**Task objective:**
The answer must consist solely of the lines from the line with "Given: Select the '6нм' process value" to the end of the data below, transcribed exactly and with no pictures.

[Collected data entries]
# # # # #

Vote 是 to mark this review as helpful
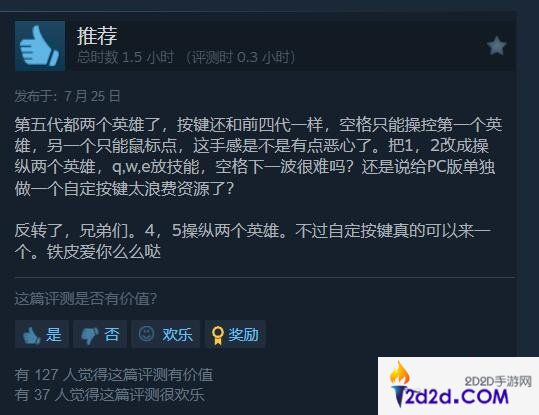539x415 pixels. coord(42,334)
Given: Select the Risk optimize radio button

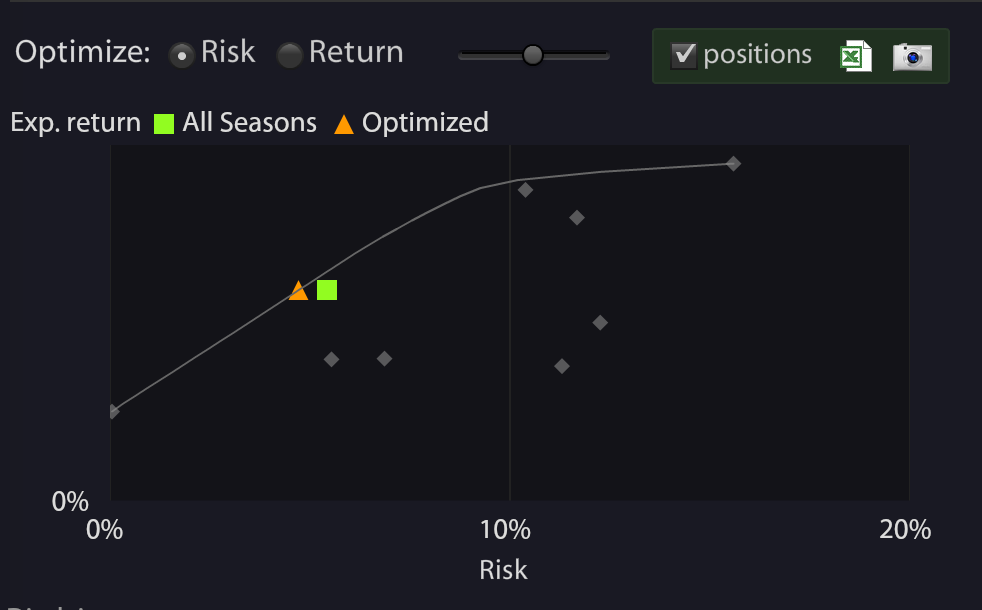Looking at the screenshot, I should coord(182,55).
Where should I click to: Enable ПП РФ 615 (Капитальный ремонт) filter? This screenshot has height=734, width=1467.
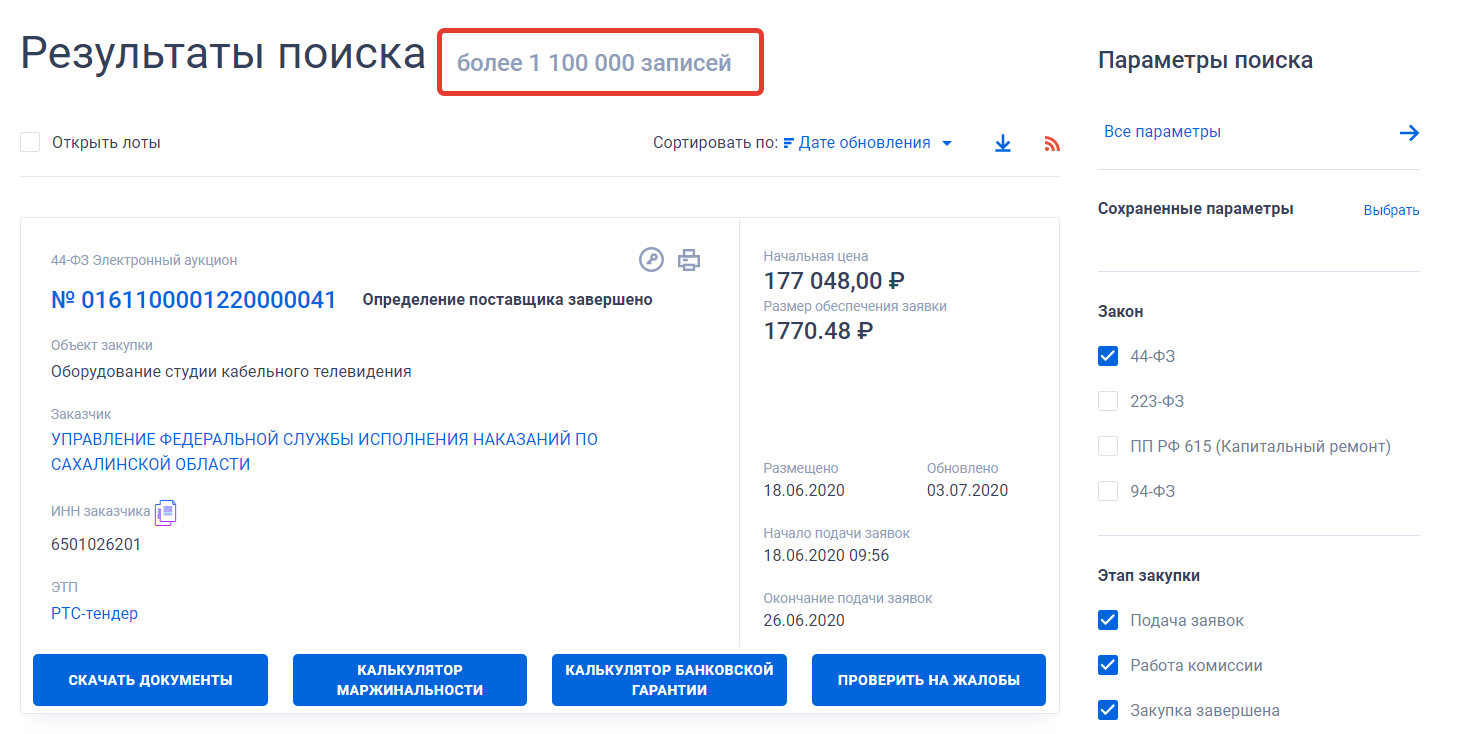pos(1108,446)
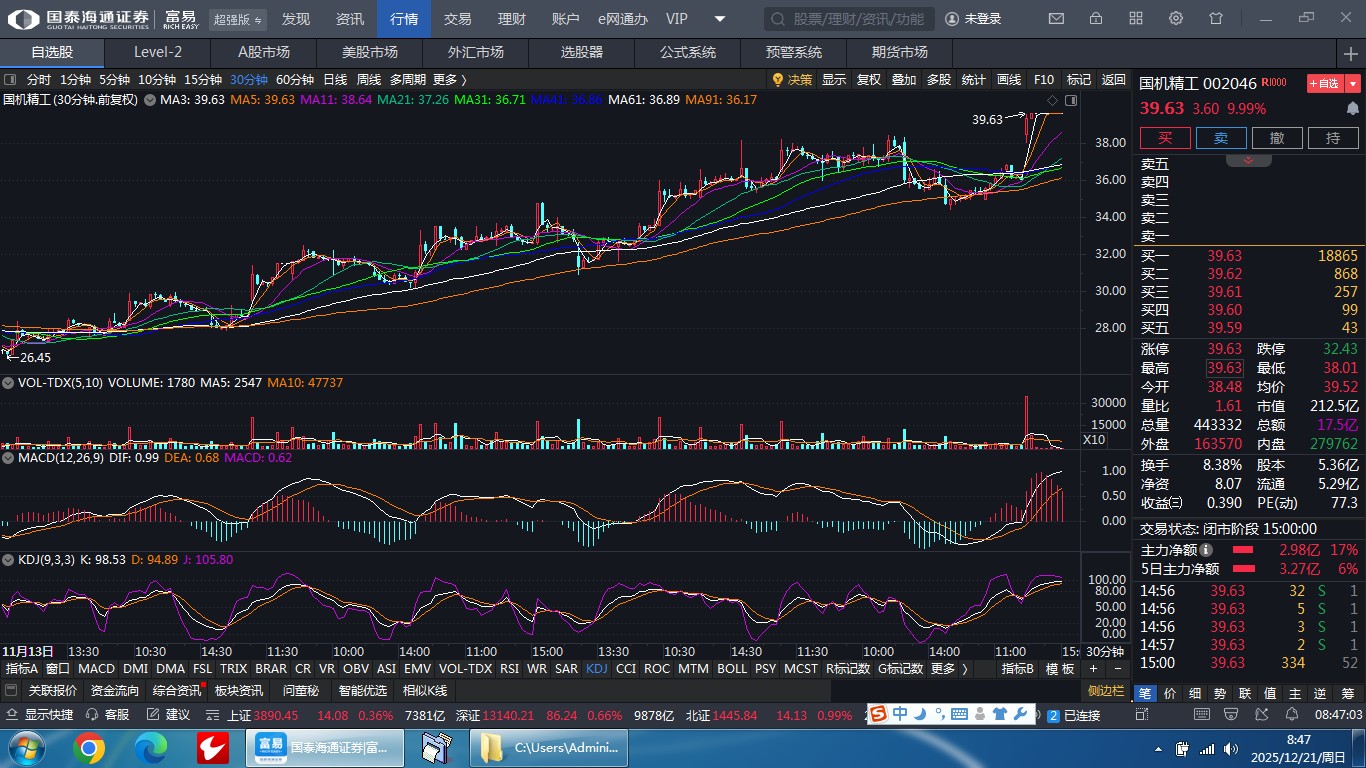Switch to the A股市场 tab

[x=264, y=52]
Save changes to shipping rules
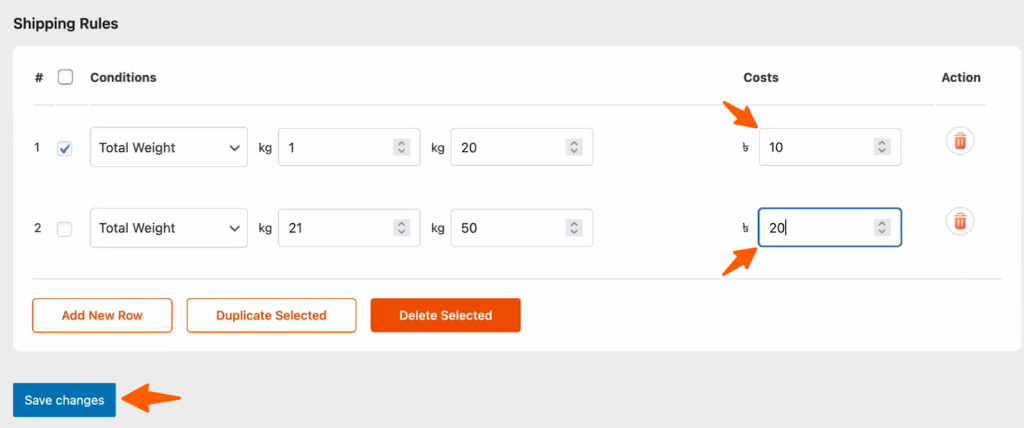Viewport: 1024px width, 428px height. tap(64, 400)
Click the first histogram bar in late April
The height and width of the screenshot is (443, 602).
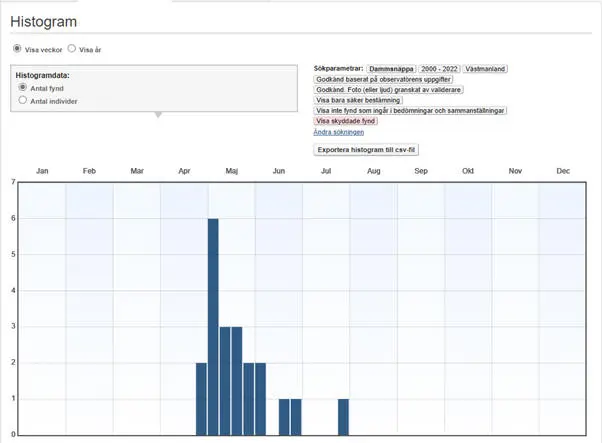pyautogui.click(x=201, y=398)
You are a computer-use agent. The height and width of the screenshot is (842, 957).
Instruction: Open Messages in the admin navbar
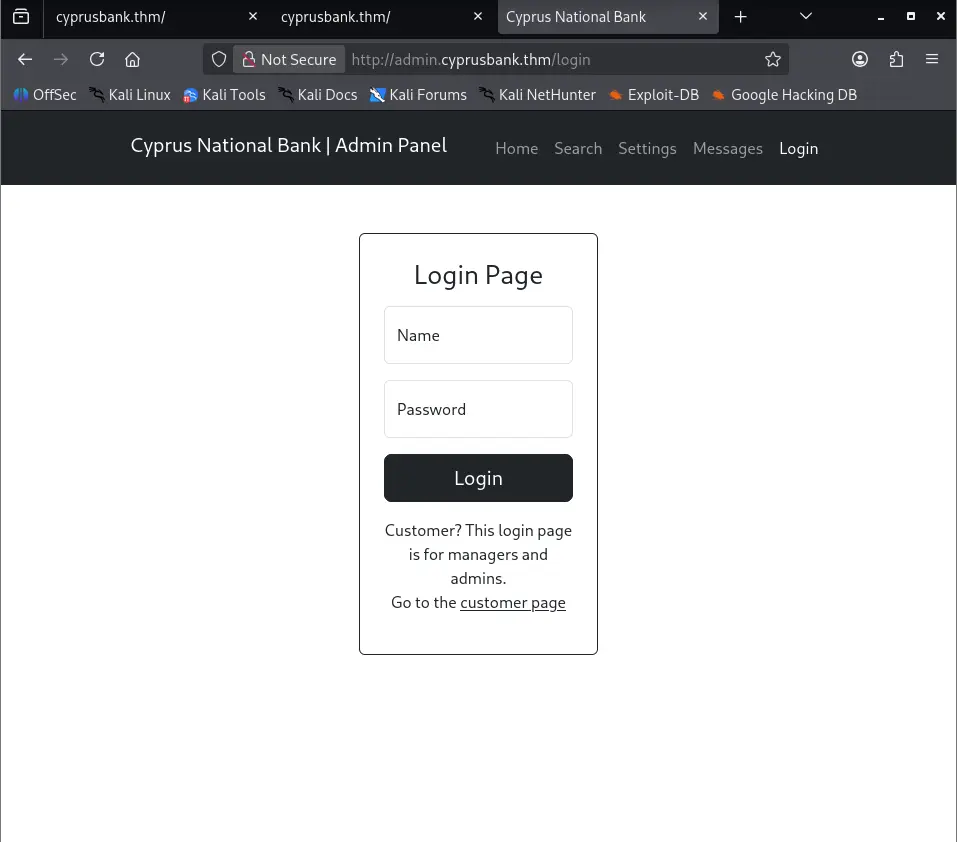pos(727,148)
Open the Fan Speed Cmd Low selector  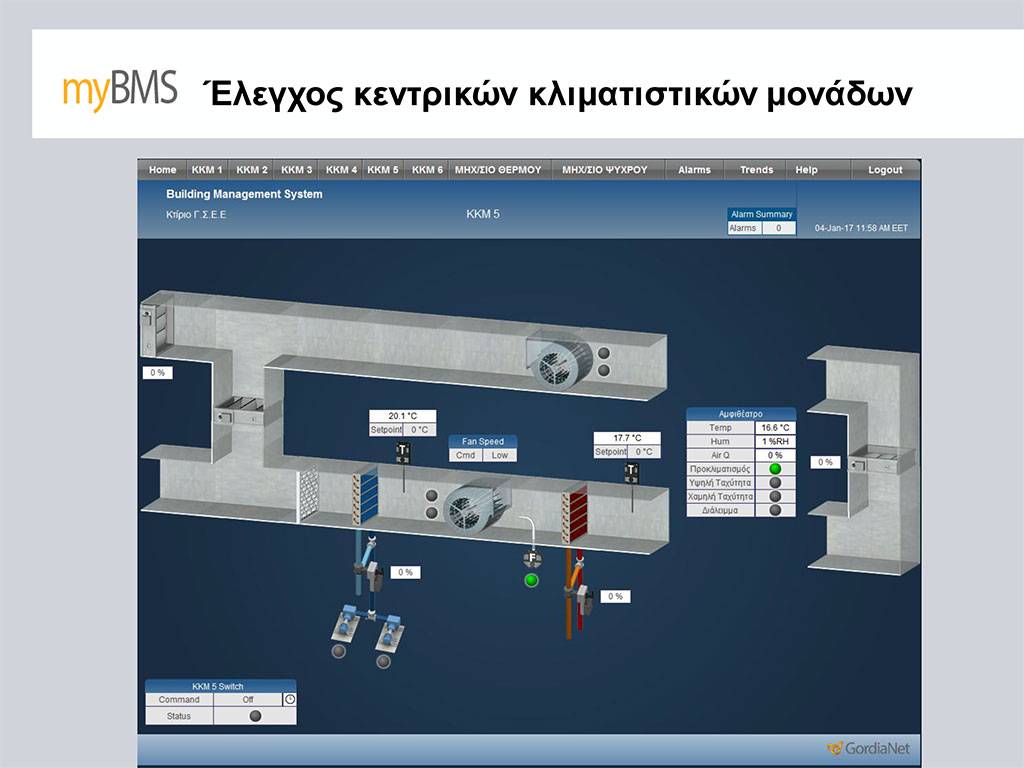click(x=499, y=455)
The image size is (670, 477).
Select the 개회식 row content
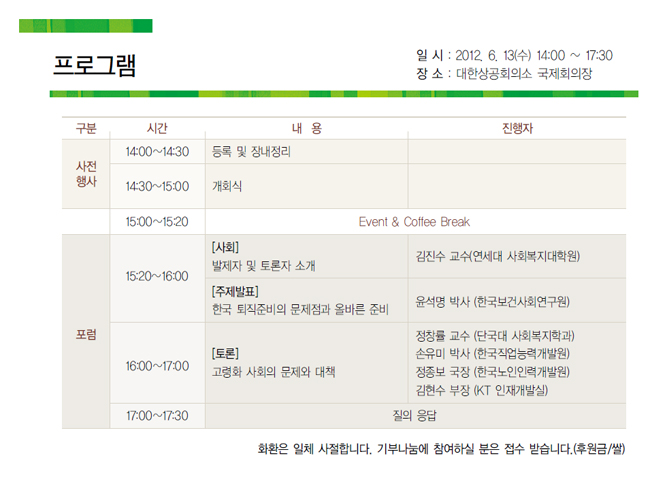(x=227, y=186)
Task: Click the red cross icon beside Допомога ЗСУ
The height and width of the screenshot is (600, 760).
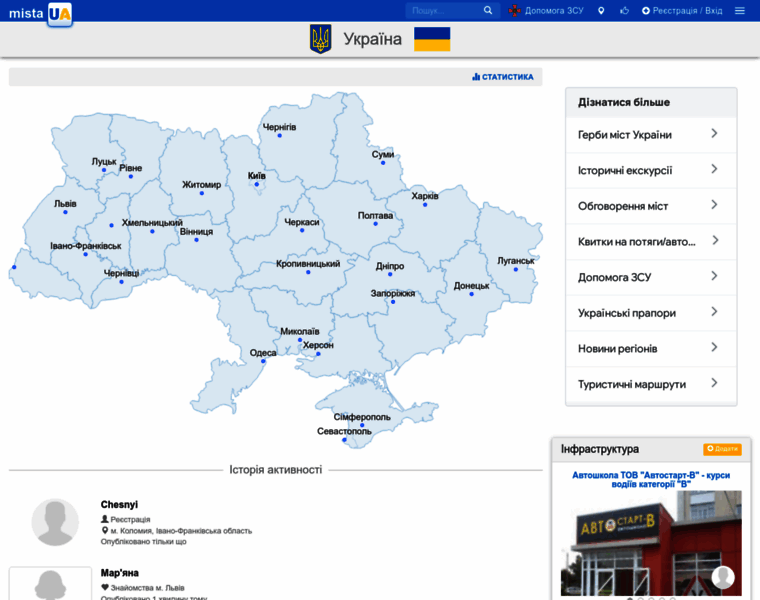Action: tap(515, 11)
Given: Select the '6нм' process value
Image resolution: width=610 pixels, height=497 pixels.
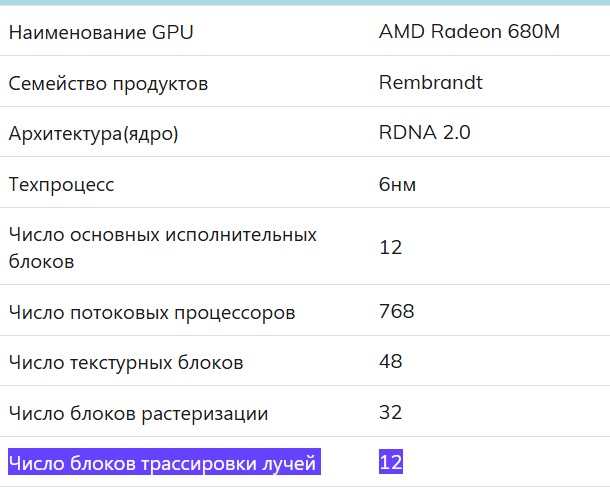Looking at the screenshot, I should pyautogui.click(x=397, y=184).
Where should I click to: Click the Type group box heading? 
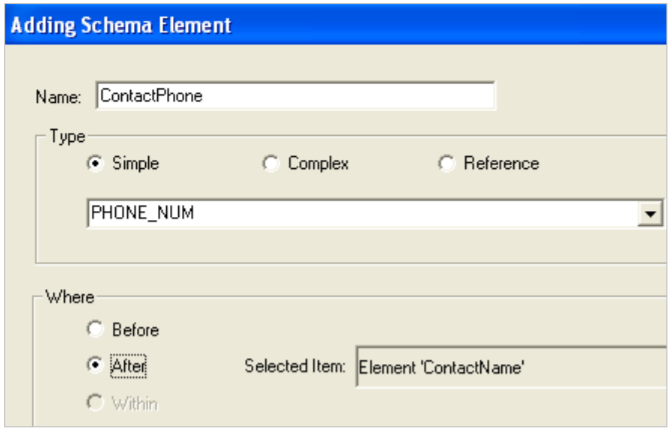tap(68, 136)
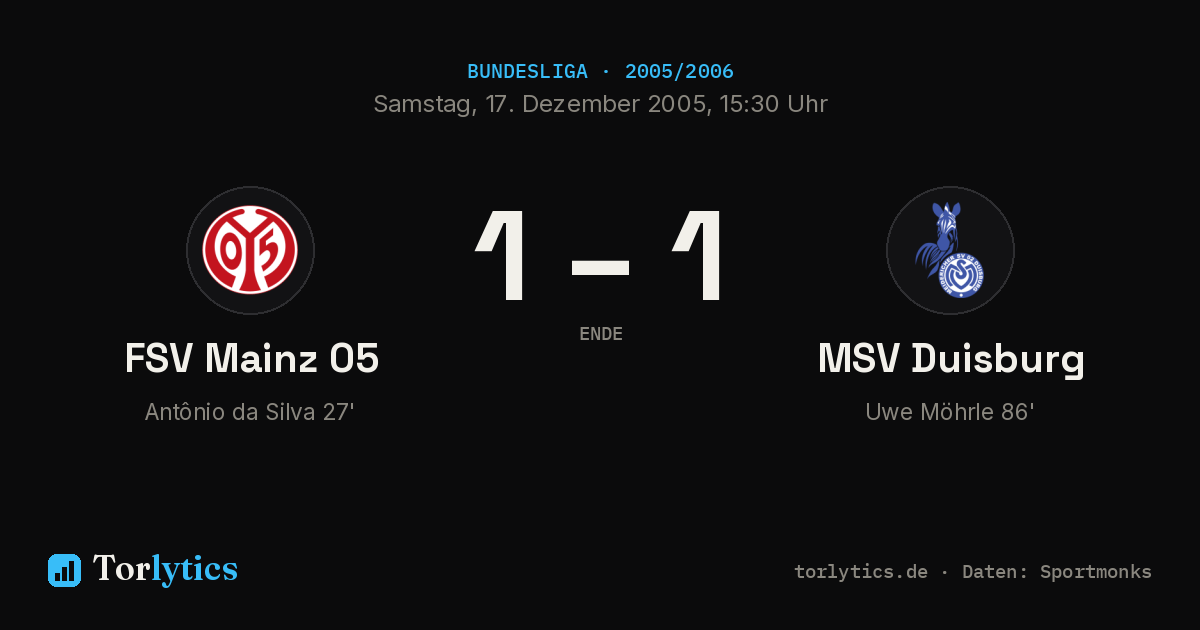Screen dimensions: 1200x630
Task: Select the Torlytics brand wordmark
Action: tap(165, 569)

# # # # #

**Output of the exercise:**
Given: Select the '6нм' process value
Image resolution: width=610 pixels, height=497 pixels.
Looking at the screenshot, I should pyautogui.click(x=397, y=184).
Where should I click to: Click the Type group box heading? 
tap(68, 136)
Screen dimensions: 1200x630
Task: Select the Torlytics brand wordmark
Action: tap(165, 569)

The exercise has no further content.